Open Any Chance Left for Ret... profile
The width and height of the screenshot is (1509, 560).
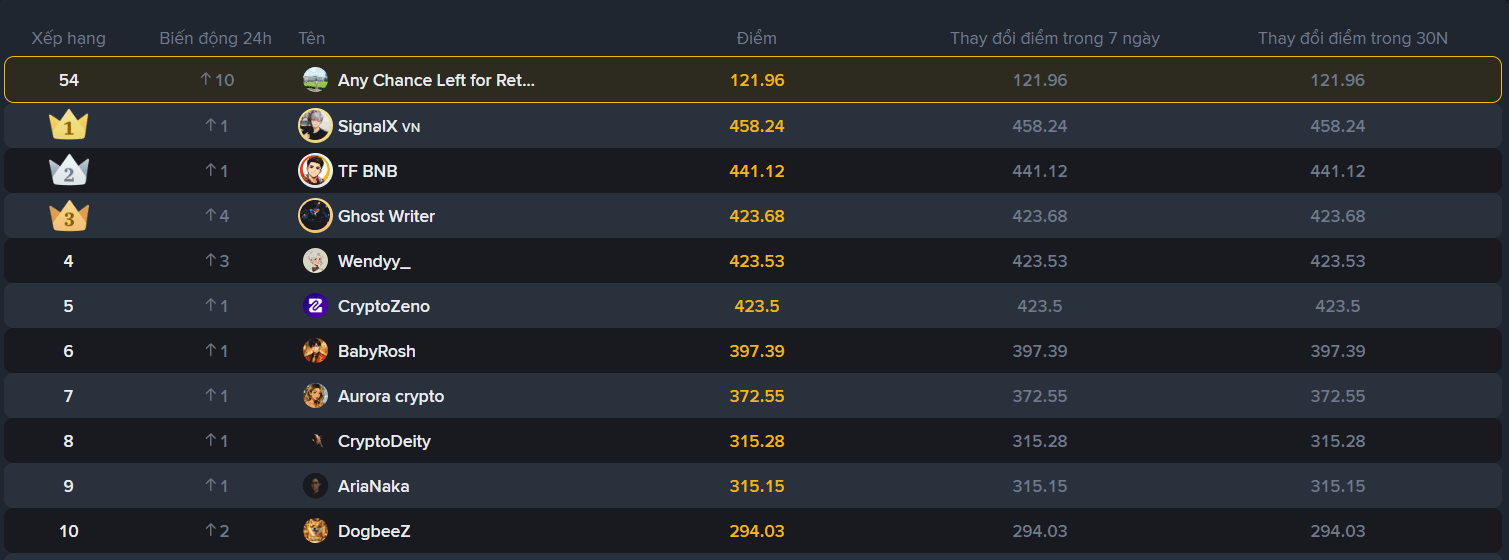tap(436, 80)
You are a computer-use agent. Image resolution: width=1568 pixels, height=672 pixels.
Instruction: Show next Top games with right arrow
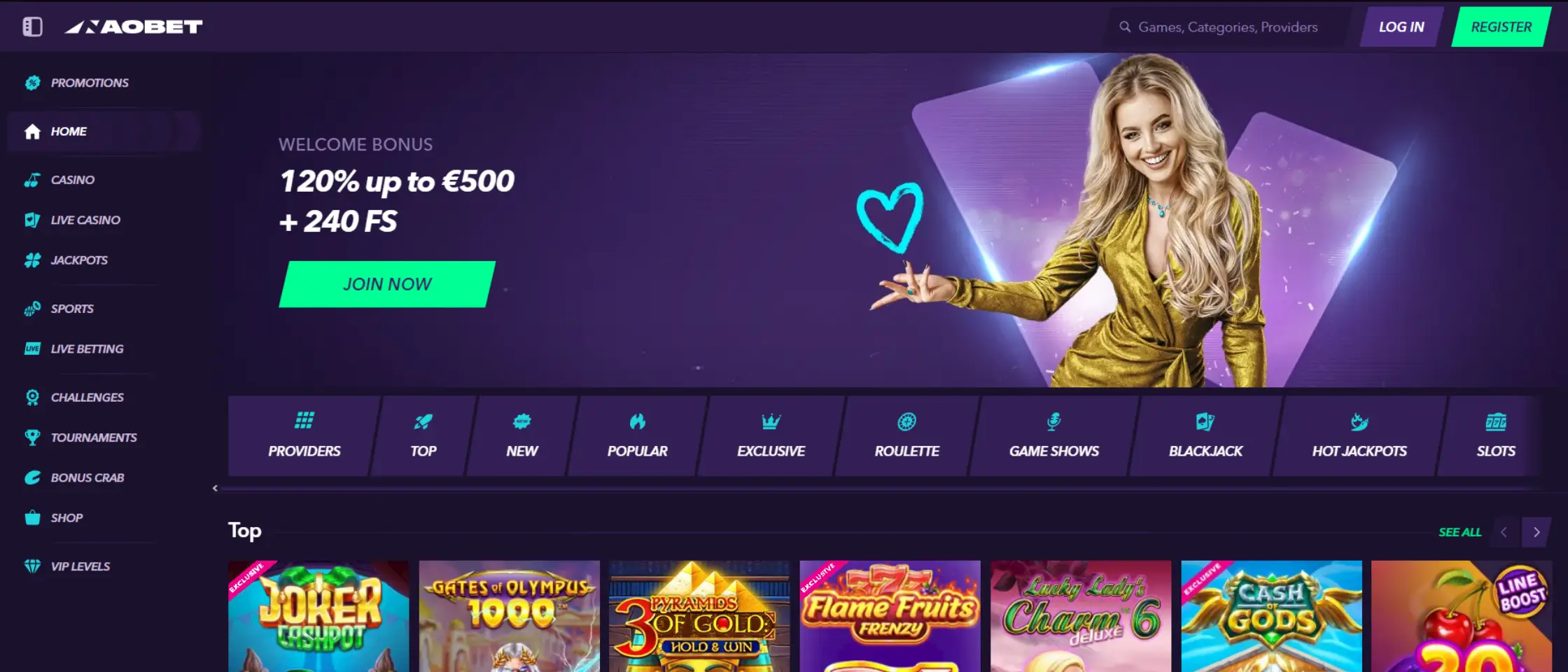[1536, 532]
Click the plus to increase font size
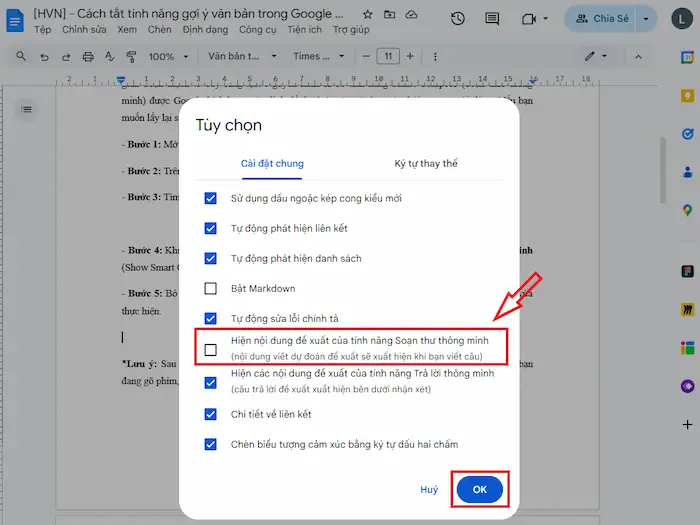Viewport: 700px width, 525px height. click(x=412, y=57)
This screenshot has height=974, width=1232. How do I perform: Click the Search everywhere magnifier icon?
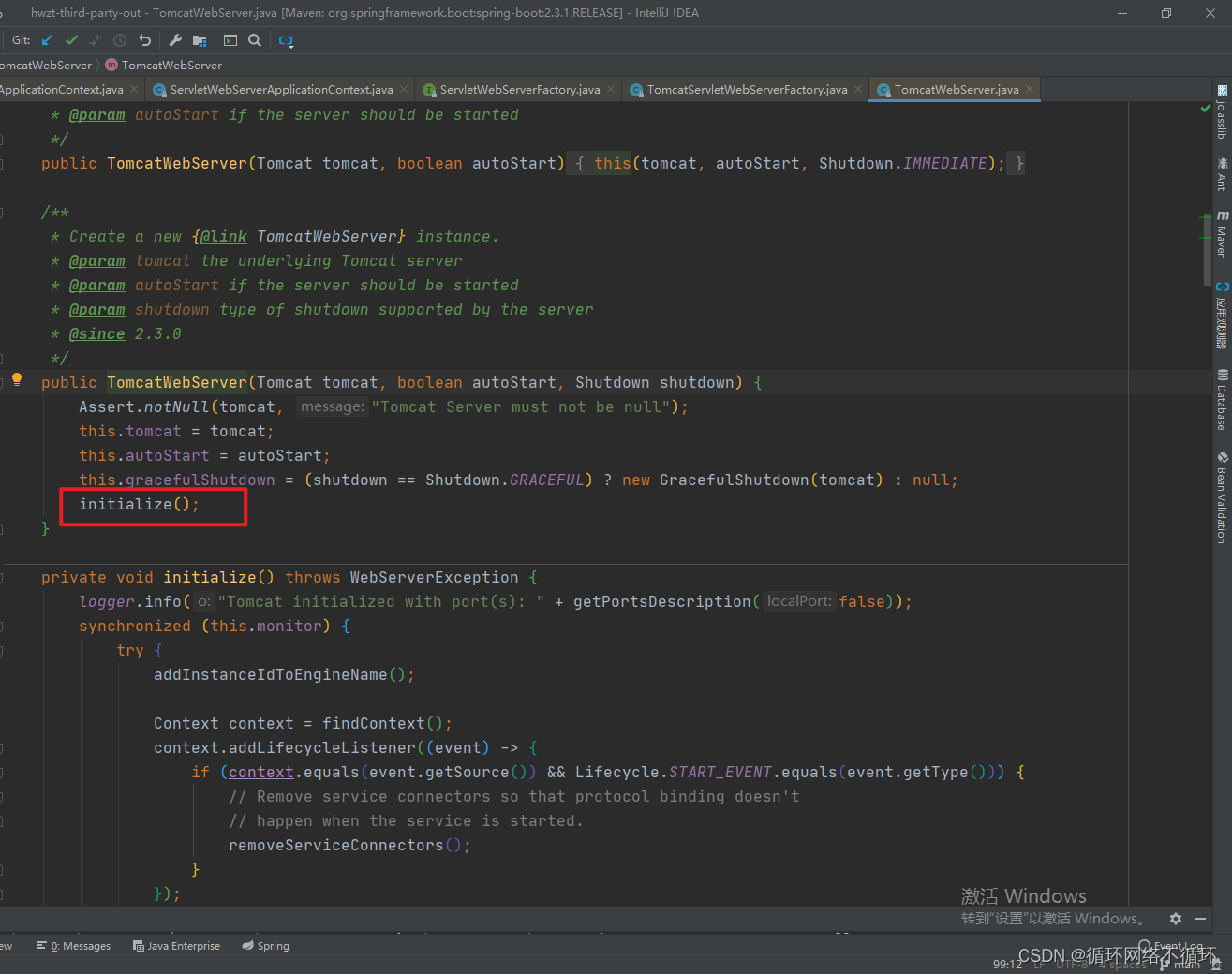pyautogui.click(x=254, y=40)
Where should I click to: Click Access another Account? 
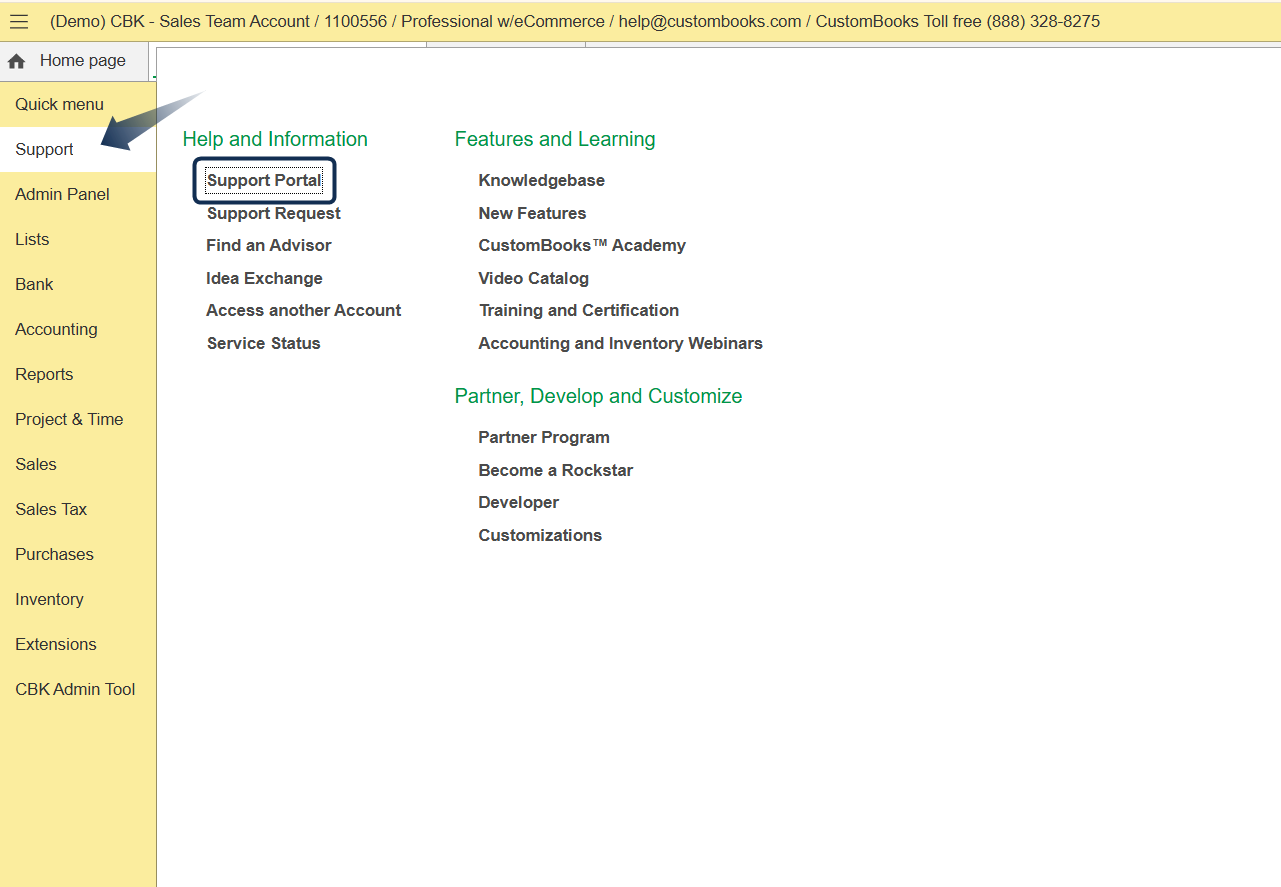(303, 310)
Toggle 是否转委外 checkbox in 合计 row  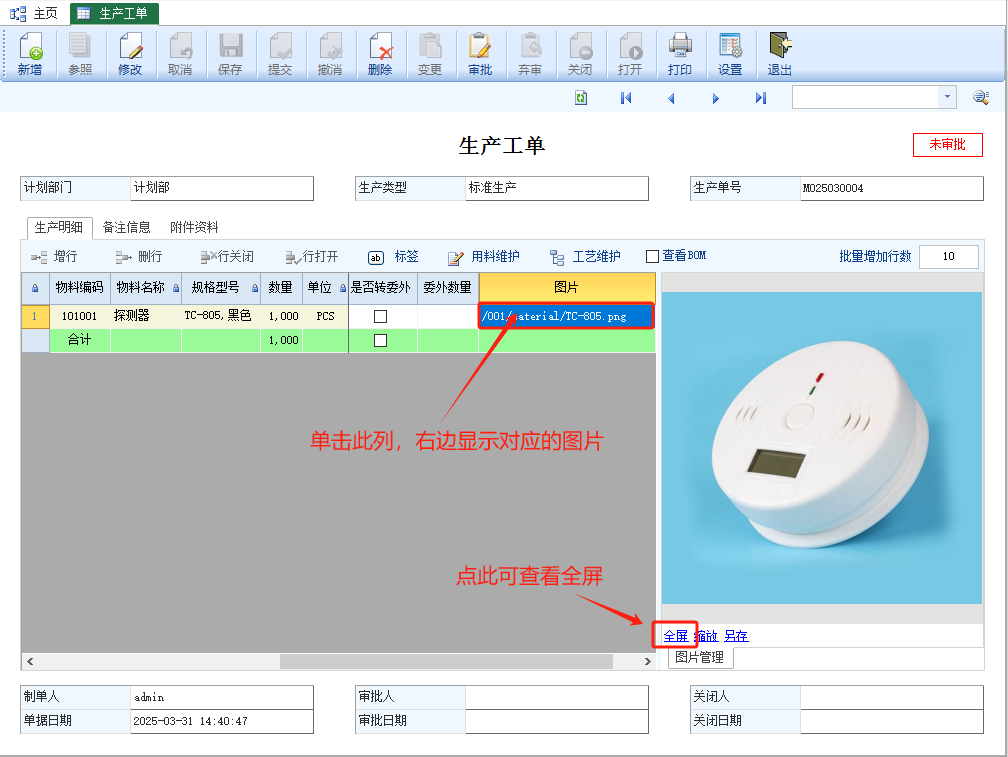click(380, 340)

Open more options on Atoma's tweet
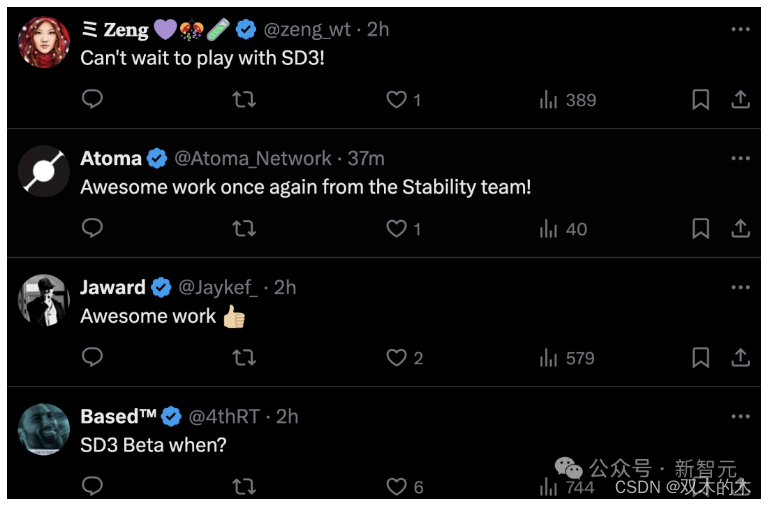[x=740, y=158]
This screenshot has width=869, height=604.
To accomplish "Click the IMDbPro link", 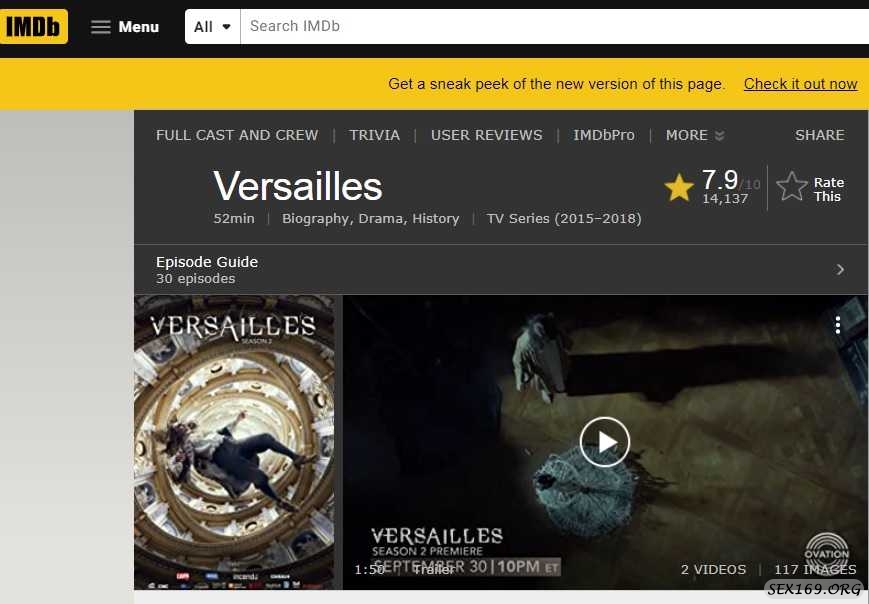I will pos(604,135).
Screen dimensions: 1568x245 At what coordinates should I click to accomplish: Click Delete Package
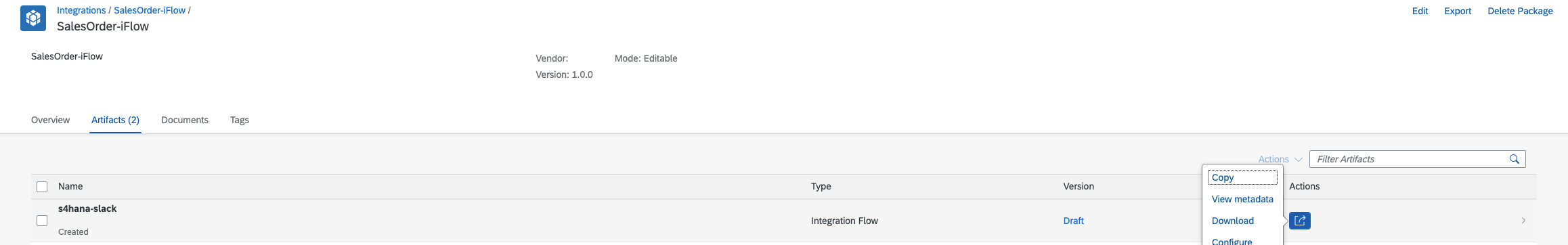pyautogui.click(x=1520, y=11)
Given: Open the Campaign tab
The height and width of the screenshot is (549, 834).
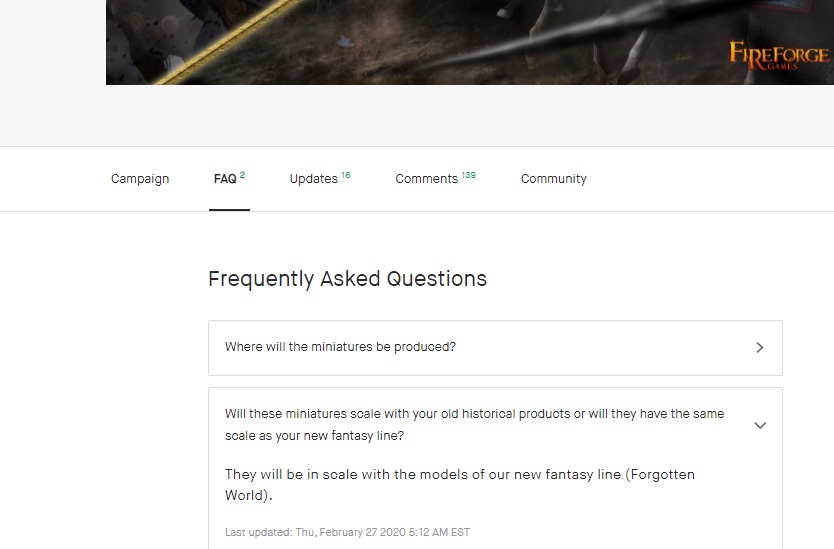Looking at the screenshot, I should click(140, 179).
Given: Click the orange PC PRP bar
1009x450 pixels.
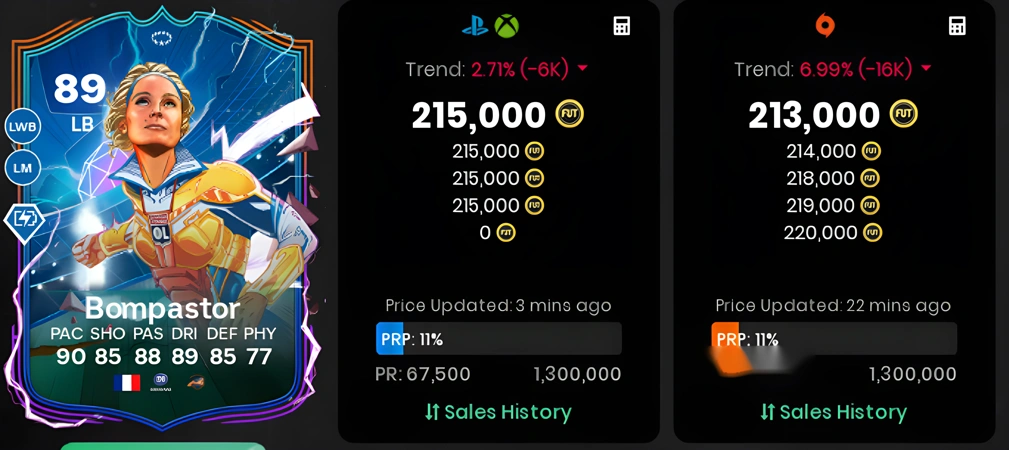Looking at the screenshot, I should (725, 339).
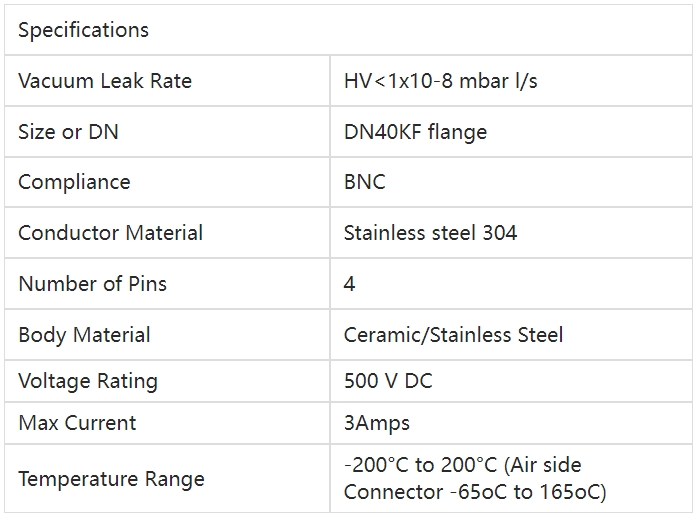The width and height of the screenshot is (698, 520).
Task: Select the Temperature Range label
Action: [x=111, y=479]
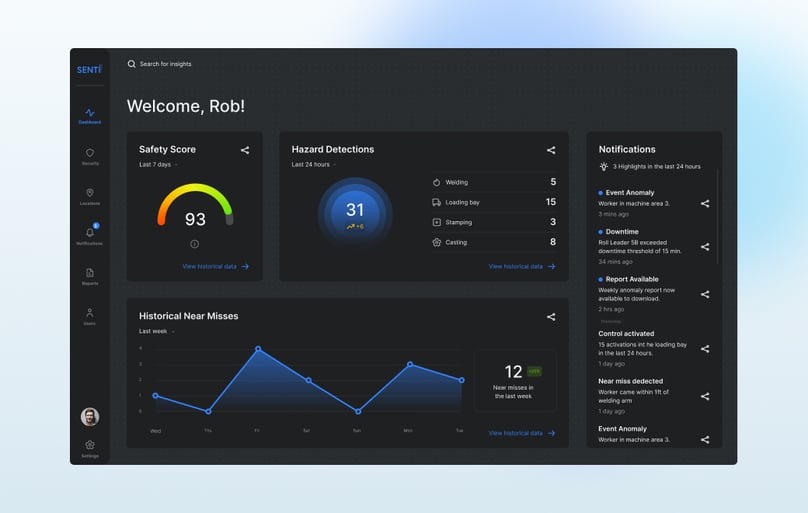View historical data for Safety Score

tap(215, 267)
= = = = =
**THE PROBLEM**
Omitting all pictures, restate word for word the lines from the one containing "Screen dimensions: 1568x245" through the last line of the data.

**ANSWER BOX**
Screen dimensions: 1568x245 At what coordinates should I click to accomplish: Click Delete Package
pyautogui.click(x=1520, y=11)
Given: Open the Campaign tab
The height and width of the screenshot is (549, 834).
Looking at the screenshot, I should click(140, 179).
Given: Click the orange PC PRP bar
1009x450 pixels.
Looking at the screenshot, I should (725, 339).
The width and height of the screenshot is (698, 520).
Task: Select the Temperature Range label
Action: [x=111, y=479]
View historical data for Safety Score

tap(215, 267)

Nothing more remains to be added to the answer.